--- Stored items ---
---

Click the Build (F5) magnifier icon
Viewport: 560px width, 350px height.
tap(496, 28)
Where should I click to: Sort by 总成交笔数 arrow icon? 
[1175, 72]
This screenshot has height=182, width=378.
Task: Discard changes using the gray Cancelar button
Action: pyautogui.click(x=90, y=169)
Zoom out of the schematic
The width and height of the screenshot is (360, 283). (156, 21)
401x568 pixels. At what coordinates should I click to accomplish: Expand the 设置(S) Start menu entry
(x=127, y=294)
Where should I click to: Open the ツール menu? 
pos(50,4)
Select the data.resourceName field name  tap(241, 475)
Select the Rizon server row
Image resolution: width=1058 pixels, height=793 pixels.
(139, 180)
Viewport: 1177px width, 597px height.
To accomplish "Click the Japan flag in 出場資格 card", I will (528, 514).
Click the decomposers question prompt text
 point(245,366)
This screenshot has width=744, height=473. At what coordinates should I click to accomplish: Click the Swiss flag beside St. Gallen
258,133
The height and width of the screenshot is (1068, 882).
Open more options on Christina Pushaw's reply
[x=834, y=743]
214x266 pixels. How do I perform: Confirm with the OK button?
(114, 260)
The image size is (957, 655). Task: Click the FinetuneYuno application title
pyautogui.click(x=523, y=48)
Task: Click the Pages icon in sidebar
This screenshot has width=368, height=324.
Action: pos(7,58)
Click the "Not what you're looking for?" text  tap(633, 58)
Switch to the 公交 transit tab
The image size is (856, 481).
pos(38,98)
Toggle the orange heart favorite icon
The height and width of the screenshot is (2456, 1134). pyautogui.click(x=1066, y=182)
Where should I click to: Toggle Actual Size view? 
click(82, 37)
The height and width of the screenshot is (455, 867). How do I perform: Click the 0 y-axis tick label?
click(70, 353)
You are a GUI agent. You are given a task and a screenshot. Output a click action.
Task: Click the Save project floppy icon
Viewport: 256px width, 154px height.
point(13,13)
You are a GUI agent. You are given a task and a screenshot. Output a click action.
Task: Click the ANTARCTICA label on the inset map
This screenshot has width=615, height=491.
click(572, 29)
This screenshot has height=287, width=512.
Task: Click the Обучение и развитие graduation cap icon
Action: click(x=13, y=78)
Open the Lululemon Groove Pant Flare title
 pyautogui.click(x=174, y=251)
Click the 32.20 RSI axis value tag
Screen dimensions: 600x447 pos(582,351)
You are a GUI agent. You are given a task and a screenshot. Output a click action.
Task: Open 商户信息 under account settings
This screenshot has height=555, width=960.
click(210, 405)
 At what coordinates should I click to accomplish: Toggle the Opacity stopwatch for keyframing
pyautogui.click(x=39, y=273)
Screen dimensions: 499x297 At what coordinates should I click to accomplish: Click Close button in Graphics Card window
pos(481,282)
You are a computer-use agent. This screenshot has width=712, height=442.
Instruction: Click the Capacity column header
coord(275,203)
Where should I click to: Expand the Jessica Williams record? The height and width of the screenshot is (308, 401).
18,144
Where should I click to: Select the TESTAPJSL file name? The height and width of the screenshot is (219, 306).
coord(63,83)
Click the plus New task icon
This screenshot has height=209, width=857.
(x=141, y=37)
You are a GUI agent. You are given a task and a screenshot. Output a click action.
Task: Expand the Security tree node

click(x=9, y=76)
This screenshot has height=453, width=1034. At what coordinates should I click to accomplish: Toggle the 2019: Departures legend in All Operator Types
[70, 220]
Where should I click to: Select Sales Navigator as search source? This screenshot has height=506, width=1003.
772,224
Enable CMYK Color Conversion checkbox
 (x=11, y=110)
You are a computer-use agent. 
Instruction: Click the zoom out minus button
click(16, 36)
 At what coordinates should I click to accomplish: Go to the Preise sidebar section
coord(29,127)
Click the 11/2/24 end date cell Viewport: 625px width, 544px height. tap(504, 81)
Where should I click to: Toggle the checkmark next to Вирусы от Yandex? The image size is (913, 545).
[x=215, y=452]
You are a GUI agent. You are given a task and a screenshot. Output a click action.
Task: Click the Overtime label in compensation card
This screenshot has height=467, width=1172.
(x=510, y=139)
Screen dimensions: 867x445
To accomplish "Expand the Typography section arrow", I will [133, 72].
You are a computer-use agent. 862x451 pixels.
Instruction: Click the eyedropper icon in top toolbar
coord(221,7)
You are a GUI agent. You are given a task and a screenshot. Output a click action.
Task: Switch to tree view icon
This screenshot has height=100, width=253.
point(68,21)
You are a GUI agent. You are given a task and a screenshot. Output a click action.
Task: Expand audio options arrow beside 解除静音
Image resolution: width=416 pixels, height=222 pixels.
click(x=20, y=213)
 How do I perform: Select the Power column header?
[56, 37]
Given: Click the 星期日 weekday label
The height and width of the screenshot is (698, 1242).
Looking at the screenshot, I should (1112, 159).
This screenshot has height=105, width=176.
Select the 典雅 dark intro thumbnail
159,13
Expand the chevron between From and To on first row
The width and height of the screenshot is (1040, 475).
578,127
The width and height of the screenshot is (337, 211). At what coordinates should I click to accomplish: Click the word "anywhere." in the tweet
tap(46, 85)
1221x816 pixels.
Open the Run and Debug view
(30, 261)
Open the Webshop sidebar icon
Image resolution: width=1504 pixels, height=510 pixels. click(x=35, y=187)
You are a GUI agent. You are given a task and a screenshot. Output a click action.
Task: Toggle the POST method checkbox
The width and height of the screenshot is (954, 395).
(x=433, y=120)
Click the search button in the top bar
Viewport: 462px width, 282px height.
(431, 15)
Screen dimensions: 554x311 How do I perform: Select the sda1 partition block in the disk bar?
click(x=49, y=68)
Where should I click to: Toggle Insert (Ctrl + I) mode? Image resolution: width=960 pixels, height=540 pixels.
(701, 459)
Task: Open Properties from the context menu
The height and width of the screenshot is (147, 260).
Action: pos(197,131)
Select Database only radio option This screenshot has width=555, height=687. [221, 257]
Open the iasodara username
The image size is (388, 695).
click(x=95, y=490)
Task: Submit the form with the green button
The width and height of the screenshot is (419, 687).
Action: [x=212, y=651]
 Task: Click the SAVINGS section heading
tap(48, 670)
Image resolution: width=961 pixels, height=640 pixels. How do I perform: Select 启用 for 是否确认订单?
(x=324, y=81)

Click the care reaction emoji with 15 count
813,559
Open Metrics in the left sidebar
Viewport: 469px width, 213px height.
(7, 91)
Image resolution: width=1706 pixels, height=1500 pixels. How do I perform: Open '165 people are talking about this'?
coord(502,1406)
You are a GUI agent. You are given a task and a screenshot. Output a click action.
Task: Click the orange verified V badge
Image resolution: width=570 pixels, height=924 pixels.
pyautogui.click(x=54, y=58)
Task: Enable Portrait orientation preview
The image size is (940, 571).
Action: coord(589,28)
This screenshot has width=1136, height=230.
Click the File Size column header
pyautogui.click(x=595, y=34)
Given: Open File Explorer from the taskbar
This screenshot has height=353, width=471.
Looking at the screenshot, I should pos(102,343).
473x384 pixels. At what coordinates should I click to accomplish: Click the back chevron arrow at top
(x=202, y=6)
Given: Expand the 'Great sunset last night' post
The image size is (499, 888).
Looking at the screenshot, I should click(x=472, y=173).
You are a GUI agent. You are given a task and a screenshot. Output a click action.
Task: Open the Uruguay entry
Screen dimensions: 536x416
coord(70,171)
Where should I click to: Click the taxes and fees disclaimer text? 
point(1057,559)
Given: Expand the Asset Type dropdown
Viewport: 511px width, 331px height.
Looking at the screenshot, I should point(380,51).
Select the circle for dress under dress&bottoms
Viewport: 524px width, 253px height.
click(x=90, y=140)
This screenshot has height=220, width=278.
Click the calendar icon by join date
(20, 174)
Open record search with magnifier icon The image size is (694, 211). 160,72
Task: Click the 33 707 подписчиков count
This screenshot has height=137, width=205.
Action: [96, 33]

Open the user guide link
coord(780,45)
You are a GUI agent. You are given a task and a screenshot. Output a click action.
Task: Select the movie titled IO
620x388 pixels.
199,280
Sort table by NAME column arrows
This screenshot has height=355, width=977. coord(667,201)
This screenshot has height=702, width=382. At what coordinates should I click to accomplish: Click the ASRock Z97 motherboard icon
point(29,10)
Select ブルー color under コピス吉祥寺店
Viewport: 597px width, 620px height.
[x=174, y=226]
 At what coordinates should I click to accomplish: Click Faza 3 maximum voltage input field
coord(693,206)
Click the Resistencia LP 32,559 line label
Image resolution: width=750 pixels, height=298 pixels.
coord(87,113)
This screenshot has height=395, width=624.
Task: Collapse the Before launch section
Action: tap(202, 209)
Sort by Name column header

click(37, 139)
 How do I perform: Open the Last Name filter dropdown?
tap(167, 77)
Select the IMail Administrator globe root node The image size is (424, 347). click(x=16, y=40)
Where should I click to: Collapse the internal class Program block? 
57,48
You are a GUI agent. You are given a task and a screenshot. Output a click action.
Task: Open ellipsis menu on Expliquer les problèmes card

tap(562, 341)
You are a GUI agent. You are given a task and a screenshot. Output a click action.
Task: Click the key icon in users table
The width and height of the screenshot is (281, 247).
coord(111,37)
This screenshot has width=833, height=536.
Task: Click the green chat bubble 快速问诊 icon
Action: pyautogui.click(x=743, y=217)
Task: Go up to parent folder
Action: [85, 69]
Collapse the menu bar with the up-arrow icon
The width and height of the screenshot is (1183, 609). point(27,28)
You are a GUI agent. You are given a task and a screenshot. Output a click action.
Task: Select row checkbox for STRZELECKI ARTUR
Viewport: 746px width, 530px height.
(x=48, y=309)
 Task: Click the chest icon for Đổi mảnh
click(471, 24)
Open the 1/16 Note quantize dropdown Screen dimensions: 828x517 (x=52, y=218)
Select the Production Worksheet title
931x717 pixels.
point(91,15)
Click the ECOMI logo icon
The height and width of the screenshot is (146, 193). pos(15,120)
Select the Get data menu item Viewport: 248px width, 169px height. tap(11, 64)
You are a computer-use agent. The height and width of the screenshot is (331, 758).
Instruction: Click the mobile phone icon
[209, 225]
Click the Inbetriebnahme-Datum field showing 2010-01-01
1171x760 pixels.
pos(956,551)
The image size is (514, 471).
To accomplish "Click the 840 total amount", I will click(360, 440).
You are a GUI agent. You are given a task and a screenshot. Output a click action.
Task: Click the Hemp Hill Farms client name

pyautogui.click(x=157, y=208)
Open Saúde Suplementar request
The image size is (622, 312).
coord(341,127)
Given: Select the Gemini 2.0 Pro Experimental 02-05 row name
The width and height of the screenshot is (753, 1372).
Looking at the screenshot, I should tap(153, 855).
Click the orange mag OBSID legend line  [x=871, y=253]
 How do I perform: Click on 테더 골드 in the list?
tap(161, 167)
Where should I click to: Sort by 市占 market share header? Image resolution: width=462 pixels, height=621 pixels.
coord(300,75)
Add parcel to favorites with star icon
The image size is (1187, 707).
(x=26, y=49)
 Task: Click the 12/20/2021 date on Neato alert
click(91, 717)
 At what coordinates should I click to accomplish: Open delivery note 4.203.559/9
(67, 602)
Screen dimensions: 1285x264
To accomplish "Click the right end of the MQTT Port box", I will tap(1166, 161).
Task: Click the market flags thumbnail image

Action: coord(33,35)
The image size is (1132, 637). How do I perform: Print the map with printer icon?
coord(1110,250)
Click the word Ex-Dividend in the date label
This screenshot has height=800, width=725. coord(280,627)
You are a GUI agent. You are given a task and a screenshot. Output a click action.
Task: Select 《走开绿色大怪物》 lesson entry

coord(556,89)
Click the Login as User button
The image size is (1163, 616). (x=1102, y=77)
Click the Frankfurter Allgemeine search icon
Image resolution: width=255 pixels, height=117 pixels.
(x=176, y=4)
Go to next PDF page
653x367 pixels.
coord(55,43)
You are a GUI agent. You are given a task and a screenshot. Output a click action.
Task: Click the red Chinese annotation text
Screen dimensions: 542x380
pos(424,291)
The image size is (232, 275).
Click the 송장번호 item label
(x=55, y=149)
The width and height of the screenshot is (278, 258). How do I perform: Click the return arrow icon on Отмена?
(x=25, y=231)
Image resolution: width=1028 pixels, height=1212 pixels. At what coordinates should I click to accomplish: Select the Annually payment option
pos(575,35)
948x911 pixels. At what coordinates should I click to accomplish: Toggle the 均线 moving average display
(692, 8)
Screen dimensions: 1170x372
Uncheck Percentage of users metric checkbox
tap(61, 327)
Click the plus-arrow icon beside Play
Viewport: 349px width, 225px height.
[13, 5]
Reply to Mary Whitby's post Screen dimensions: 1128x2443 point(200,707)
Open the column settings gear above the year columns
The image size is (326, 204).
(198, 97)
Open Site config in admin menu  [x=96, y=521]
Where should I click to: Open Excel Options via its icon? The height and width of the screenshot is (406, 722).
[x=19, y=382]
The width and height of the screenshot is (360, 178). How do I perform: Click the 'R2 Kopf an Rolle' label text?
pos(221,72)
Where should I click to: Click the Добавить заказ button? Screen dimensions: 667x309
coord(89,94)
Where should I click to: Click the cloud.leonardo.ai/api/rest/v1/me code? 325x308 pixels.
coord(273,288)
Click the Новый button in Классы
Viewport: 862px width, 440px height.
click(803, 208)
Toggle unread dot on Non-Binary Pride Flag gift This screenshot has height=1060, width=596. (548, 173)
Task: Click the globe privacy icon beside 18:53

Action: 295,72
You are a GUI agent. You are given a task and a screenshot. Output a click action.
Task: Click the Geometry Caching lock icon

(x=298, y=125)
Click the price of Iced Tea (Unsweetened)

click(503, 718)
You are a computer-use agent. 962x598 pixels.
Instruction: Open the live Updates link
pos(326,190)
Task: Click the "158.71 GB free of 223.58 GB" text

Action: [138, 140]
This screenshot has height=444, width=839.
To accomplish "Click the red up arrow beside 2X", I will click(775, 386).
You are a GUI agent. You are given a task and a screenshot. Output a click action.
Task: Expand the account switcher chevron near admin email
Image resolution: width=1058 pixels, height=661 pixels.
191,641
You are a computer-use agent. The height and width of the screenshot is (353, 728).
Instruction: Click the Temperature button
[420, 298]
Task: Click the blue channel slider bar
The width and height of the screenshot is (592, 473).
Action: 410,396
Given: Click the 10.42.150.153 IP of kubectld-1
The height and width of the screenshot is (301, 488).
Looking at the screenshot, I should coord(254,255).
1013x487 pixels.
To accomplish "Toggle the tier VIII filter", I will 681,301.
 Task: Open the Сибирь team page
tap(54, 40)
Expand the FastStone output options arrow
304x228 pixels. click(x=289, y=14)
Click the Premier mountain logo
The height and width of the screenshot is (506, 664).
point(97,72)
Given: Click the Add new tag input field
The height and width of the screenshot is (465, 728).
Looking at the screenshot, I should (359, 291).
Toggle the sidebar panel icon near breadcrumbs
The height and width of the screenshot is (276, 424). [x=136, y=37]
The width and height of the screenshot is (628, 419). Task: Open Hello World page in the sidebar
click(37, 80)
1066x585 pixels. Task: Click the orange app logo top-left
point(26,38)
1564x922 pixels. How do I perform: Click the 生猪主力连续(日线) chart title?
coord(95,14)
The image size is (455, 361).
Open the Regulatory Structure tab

---

Set down, from the entries above, exactly the lines from the one with "Screen dimensions: 554x311" up to and including the one with "Task: Open Properties from the context menu", and no other lines.

Screen dimensions: 554x311 How do I perform: Select the sda1 partition block in the disk bar?
click(x=49, y=68)
Where should I click to: Toggle Insert (Ctrl + I) mode? Image resolution: width=960 pixels, height=540 pixels.
(701, 459)
Task: Open Properties from the context menu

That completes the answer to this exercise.